Unioni civili e convivenze di fatto: diritti e doveri

Unioni Civili e Convivenze di fatto

Unioni civili e convivenze di fatto: diritti e doveri

Unioni civili e convivenze di fatto

La legge 76 del 2016 (Legge Cirinnà) ha voluto regolamentare le unioni civili tra persone dello stesso sesso e disciplinare le convivenze di fatto. Così il legislatore ha preso atto del diffondersi, sul piano sociologico, del fenomeno della famiglia di fatto e delle coppie omosessuali. 

E’ stata una vera e propria rivoluzione che ha determinato il superamento della concezione tradizionale di “famiglia”, fondata sull’articolo 29 della Costituzione. Così sono state introdotte le unioni civili e le convivenze di fatto che garantiscono alla coppia diritti e doveri simili a quelli matrimoniali.
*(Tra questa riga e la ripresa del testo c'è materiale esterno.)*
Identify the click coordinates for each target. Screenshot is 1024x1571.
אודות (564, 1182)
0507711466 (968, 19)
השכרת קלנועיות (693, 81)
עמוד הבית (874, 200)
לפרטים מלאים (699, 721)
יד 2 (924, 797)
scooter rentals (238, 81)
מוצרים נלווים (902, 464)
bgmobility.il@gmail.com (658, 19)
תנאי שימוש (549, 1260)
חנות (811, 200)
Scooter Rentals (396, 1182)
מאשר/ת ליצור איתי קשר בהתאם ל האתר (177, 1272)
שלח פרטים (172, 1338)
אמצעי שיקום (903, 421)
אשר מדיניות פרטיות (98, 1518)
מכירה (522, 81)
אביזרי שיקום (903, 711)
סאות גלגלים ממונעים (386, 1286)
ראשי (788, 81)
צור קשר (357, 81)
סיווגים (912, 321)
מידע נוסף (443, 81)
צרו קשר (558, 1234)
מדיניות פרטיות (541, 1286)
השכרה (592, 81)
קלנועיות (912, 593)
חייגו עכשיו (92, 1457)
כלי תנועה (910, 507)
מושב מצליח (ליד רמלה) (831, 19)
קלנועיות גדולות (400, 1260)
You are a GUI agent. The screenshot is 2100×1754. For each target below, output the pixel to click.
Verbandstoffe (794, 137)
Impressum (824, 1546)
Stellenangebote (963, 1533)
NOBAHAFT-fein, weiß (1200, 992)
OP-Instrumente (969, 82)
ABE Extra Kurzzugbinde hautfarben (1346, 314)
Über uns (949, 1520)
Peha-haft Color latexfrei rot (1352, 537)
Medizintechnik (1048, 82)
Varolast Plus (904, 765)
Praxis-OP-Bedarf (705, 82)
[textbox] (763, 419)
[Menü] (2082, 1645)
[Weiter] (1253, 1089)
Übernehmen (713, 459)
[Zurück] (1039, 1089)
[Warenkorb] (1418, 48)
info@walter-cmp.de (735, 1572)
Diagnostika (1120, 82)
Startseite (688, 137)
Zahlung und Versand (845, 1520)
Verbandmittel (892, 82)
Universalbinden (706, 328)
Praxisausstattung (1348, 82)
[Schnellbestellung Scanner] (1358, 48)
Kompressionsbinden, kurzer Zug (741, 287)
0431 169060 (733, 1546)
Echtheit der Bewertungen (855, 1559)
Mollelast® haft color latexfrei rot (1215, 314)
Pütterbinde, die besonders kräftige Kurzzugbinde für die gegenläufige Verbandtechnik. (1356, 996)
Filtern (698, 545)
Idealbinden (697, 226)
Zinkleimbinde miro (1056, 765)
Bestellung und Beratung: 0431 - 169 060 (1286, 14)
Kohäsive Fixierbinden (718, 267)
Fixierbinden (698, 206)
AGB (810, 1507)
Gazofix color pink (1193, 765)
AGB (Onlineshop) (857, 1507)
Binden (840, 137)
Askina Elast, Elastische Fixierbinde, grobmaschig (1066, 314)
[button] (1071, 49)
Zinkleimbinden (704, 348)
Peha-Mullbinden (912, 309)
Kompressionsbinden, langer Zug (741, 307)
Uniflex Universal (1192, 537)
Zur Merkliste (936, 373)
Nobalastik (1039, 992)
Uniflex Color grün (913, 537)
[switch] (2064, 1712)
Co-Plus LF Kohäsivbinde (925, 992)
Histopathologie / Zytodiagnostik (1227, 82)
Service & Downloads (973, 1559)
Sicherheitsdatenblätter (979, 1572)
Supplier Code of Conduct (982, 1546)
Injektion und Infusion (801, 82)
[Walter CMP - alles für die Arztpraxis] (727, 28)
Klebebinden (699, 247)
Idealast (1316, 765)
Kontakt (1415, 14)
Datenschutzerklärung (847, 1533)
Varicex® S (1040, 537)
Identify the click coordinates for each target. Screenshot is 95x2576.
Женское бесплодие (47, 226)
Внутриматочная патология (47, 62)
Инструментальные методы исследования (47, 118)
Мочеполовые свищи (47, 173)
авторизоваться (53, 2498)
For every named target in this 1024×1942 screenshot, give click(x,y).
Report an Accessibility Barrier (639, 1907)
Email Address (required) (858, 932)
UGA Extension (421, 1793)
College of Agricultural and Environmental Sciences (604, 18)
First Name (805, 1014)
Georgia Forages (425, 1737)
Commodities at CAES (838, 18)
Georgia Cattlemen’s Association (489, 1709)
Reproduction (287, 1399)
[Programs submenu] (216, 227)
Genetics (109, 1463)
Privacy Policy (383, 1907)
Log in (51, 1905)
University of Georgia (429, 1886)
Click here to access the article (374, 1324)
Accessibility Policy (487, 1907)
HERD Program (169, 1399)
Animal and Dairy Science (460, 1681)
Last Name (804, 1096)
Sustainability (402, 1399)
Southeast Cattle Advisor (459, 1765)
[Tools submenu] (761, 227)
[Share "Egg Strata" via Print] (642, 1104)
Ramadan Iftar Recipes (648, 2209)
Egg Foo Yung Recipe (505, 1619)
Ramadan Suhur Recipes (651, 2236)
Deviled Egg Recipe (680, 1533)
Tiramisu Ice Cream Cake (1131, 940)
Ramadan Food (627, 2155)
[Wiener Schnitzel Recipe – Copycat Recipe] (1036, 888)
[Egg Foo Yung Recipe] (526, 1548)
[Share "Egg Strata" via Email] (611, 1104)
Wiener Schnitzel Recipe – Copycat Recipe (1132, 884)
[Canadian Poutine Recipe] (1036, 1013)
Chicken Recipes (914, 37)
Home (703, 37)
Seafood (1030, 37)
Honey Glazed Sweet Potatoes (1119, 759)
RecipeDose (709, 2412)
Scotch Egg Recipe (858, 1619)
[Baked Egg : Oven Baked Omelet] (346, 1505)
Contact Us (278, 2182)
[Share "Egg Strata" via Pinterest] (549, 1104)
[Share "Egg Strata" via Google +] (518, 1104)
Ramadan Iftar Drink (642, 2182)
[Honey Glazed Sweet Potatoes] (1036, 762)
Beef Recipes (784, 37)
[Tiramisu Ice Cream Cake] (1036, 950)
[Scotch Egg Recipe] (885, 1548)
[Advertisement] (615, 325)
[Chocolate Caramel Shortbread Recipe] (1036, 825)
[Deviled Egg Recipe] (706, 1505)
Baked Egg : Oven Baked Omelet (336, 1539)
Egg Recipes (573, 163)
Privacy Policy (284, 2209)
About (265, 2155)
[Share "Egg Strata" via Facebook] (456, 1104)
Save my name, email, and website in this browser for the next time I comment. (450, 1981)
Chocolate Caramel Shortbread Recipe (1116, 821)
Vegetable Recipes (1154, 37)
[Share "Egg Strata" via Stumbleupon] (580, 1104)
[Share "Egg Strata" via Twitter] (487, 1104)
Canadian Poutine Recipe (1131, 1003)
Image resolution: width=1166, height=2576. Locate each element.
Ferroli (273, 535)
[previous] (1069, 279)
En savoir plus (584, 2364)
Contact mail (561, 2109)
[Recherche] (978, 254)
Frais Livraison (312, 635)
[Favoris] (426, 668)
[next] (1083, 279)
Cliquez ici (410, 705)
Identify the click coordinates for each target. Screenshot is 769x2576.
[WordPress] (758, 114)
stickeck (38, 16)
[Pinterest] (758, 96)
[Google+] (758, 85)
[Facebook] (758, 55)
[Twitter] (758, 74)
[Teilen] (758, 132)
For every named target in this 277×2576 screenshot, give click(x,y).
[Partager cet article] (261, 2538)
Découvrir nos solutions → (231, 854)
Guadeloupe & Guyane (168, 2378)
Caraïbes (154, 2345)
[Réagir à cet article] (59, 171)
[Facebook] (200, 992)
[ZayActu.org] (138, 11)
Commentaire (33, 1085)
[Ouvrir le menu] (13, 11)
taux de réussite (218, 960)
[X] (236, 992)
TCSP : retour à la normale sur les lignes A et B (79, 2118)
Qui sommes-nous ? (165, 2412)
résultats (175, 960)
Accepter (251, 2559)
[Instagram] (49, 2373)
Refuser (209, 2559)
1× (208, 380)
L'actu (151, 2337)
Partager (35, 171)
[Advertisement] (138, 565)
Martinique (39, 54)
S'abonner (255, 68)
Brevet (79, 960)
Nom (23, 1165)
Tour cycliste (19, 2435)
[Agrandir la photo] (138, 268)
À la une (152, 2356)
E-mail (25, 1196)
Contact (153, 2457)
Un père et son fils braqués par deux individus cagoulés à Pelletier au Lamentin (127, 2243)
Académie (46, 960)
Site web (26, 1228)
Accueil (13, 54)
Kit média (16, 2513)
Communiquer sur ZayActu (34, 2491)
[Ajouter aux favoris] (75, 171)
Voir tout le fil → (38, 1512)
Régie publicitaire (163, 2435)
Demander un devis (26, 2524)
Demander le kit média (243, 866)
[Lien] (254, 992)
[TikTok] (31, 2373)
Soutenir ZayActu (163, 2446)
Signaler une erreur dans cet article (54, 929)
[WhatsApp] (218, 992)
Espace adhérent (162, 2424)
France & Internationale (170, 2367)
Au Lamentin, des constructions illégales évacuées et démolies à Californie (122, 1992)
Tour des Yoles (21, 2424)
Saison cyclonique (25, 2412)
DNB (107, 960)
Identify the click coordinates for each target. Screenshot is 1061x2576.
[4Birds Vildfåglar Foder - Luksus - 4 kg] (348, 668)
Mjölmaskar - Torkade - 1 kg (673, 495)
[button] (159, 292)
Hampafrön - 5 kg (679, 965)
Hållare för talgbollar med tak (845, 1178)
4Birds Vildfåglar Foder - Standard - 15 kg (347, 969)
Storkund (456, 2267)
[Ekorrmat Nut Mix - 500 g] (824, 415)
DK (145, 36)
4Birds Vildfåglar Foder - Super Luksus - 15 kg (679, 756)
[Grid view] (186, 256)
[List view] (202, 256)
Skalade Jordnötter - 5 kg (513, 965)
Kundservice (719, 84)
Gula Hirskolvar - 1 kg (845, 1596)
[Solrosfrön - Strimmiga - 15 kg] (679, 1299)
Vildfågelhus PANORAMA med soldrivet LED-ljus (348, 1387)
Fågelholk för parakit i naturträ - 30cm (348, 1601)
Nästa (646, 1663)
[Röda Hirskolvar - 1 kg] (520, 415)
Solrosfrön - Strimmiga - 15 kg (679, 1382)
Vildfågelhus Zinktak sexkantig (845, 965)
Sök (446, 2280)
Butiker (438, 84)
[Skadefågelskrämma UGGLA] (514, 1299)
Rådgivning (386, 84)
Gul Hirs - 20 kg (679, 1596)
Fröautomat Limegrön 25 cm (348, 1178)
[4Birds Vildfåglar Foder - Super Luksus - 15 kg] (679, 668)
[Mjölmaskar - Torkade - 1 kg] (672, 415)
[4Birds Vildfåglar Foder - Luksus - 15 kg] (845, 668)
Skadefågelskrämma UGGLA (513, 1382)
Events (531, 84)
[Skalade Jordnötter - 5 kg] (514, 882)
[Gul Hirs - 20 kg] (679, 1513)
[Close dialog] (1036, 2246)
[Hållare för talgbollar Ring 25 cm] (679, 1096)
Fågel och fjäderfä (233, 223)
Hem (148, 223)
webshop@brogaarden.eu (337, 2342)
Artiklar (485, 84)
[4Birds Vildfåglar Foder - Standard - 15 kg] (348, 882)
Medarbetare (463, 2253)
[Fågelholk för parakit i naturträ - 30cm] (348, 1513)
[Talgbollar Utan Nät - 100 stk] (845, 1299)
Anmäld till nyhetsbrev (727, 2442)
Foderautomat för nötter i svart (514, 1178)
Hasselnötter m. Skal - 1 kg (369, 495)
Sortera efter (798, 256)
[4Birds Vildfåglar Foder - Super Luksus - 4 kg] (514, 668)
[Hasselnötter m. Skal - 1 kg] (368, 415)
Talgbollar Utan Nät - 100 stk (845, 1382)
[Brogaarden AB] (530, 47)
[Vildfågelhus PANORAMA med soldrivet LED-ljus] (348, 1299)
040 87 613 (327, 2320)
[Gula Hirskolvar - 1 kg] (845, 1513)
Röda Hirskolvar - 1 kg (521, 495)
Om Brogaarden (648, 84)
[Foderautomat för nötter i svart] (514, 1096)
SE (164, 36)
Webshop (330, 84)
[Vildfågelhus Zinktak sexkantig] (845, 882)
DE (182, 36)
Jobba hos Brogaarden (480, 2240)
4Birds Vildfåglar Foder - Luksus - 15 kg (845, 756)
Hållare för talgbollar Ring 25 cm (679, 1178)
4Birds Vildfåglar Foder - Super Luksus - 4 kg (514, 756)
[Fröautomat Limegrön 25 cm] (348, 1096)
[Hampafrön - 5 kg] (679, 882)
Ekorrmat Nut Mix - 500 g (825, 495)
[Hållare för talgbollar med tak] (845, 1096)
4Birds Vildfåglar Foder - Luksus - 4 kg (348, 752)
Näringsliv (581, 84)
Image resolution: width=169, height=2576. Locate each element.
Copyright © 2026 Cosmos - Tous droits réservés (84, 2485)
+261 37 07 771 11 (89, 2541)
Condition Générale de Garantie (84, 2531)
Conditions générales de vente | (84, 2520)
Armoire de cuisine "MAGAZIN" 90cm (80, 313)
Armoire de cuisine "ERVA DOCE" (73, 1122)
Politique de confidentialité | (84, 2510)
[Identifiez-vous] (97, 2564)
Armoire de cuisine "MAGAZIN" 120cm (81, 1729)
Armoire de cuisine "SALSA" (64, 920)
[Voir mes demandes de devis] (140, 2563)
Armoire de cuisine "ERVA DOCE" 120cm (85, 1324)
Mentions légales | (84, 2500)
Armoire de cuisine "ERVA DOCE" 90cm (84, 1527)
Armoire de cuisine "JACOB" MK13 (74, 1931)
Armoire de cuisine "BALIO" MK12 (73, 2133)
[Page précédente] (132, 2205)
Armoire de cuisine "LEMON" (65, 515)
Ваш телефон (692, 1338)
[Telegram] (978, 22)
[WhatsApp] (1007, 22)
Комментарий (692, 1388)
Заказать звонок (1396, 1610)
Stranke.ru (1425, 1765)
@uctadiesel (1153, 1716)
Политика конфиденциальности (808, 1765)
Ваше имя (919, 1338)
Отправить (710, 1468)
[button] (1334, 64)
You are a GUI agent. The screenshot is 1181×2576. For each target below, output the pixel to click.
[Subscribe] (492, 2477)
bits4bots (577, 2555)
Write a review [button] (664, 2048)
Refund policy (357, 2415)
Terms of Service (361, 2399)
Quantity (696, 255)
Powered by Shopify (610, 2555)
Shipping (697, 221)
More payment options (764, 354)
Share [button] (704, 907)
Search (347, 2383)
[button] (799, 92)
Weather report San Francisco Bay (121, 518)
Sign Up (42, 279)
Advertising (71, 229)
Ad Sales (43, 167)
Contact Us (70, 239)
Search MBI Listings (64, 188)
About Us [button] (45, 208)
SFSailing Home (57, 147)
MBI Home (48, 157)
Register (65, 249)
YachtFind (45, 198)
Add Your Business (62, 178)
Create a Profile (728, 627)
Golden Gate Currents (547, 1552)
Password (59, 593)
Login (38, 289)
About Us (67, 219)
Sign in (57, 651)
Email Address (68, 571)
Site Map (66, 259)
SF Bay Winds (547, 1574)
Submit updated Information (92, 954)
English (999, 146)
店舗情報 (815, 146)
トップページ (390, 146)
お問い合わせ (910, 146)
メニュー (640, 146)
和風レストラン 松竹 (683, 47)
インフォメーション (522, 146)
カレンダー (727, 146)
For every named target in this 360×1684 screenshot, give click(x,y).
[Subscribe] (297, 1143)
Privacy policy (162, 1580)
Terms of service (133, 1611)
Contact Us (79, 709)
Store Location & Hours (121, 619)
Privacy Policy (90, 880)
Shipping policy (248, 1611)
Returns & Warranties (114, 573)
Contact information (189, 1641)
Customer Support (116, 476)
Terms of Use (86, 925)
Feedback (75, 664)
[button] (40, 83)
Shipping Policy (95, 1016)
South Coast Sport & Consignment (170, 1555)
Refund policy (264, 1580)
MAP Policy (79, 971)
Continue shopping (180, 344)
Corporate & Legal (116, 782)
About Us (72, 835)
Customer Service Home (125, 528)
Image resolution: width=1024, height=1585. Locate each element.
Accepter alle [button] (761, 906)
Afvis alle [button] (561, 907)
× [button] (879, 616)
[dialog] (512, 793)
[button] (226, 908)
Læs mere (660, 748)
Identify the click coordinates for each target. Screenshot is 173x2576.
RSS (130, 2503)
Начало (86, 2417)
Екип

Vediamo quali sono le differenze e le affinità di questi due nuovi istituti, unioni civili e convivenze di fatto, rispetto al matrimonio.

Unioni civili

Le unioni civili sono state concepite per la tutela delle coppie dello stesso sesso che a lungo sono state destinatarie di un trattamento diverso rispetto alle coppie eterosessuali e per le quali non era prevista nessuna tutela specifica. Grazie alla legge Cirinnà, i diritti acquisiti dalla coppia omosessuale sono in gran parte assimilabili a quelli tipici del matrimonio. Si tratta di diverse tipologie di diritti:

  • patrimoniali;
  • in materia di successione come la legittima;
  • al mantenimento e agli alimenti in caso di scioglimento dell’unione;
  • in materia di trattamenti pensionistici, assicurativi e previdenziali;
  • al ricongiungimento familiare e alla cittadinanza italiana per lo straniero unito civilmente.

Inoltre, nelle unioni civili, le parti possono assumere un cognome comune. Così assumono anche l’obbligo reciproco all’assistenza morale e materiale, alla coabitazione e alla contribuzione ai bisogni comuni.

A differenza di quello che avviene nel matrimonio, le unioni civili si possono sciogliere in modo più rapido. Non si deve avviare la separazione, è sufficiente che i partner comunichino all’Ufficiale di Stato Civile, anche non insieme, la loro intenzione di dividersi. Una volta trascorsi tre mesi, si può proporre domanda di divorzio.

In tema di adozione, invece, c’è ancora molto da fare. In linea di principio la normativa italiana non prevede l’adozione da parte di coppie dello stesso sesso. Tuttavia con una sentenza del 2016 la Corte di Cassazione ha riconosciuto la “stepchild adoption” (estensione della responsabilità genitoriale sul figlio del partner) sottolineando la preminenza dell’interesse del minore rispetto a qualsiasi altro interesse dello Stato. E nonostante si intravedano dei segnali di apertura verso l’adozione legale all’interno delle unioni civili, molti nodi restano ancora da sciogliere su quello che rappresenta uno dei punti più discussi della legge Cirinnà.

Convivenza di fatto

La legge Cirinnà regolamenta anche le convivenze di fatto, ovvero i diritti e i doveri di coppie omosessuali o eterosessuali  che hanno deciso di vivere insieme. Tuttavia senza sancire il loro legame con il matrimonio o con l’unione civile. La convivenza può essere attestata da un’autocertificazione, redatta in carta libera e presentata al Comune di residenza. Nell’autocertificazione la coppia dichiara di convivere allo stesso indirizzo anagrafico.

Lo status di convivente di fatto comporta il riconoscimento di specifici doveri e diritti  assimilabili a quelli delle coppie unite in matrimonio. Ad esempio in caso di malattia al convivente è riconosciuto il diritto di visita, di assistenza, di accesso alle informazioni personali dell’altro. In caso di morte, il convivente superstite ha il diritto di continuare ad abitare nella casa del convivente deceduto per un periodo che va dai due a un massimo di cinque anni. Nel caso in cui uno dei conviventi di fatto sia conduttore del contratto di locazione della casa di comune residenza, in caso di morte del medesimo o di recesso dal contratto, l’altro convivente ha facoltà di succedergli nel contratto.

In caso di cessazione della convivenza di fatto, il convivente economicamente più debole ha diritto a ricevere gli alimenti. Inoltre, i conviventi di fatto possono disciplinare i rapporti patrimoniali relativi alla loro vita in comune con un “contratto di convivenza” redatto da un notaio o un avvocato.